TOKYO - Bangladeshi Prime Minister Sheikh Hasina said Wednesday she was ready to work with her new Indian counterpart Narendra Modi, despite his hardline image.
Hasina, who is serving as premier for the third time, said she has dealt with four different Indian governments - "This is the fifth one" - and was keen to maintain a working relationship with her powerful and populous neighbour.
"He has his own ideas. Now he has become the prime minister of India, I hope he will also act as the prime minister of India," she told a press conference in Tokyo, on the fourth day of her visit to Japan.

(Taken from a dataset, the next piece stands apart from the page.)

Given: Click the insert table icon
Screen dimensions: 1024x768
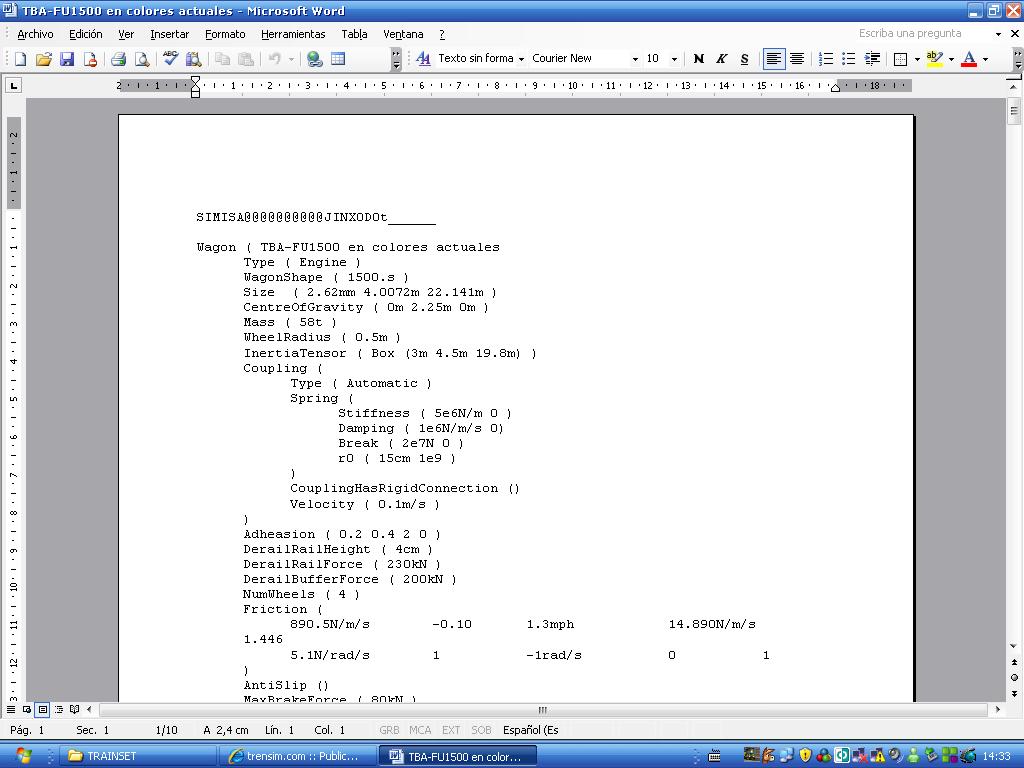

Modi, sworn in Monday after a landslide election victory earlier this month, has an image as a hardliner, even within his own Hindu nationalist Bharatiya Janata Party (BJP).
He is regarded with deep suspicion by many in Pakistan after deadly anti-Muslim riots erupted in his western fiefdom of Gujarat in 2002.
However, Hasina said Muslim-majority Bangladesh has had good relations with India where differences have been resolved through discussions, such as concluding a treaty on water resources.
"What I believe is that through bilateral discussions, if there is any problem, we can solve it," she said.
She stressed the region shares a "common enemy" in poverty, which it needs to fight through economic development.
"Bangladesh's foreign policy is very clear. Friendship to all, and malice to none," she said.
Hasina also suggested that Bangladesh was ready to withdraw its rival candidacy against Japan for a non-permanent member seat on the UN Security Council, if Japanese Prime Minister Shinzo Abe were to visit her nation.
Abe, who met with Hasina on Monday, gave $5.9 billion economic aid.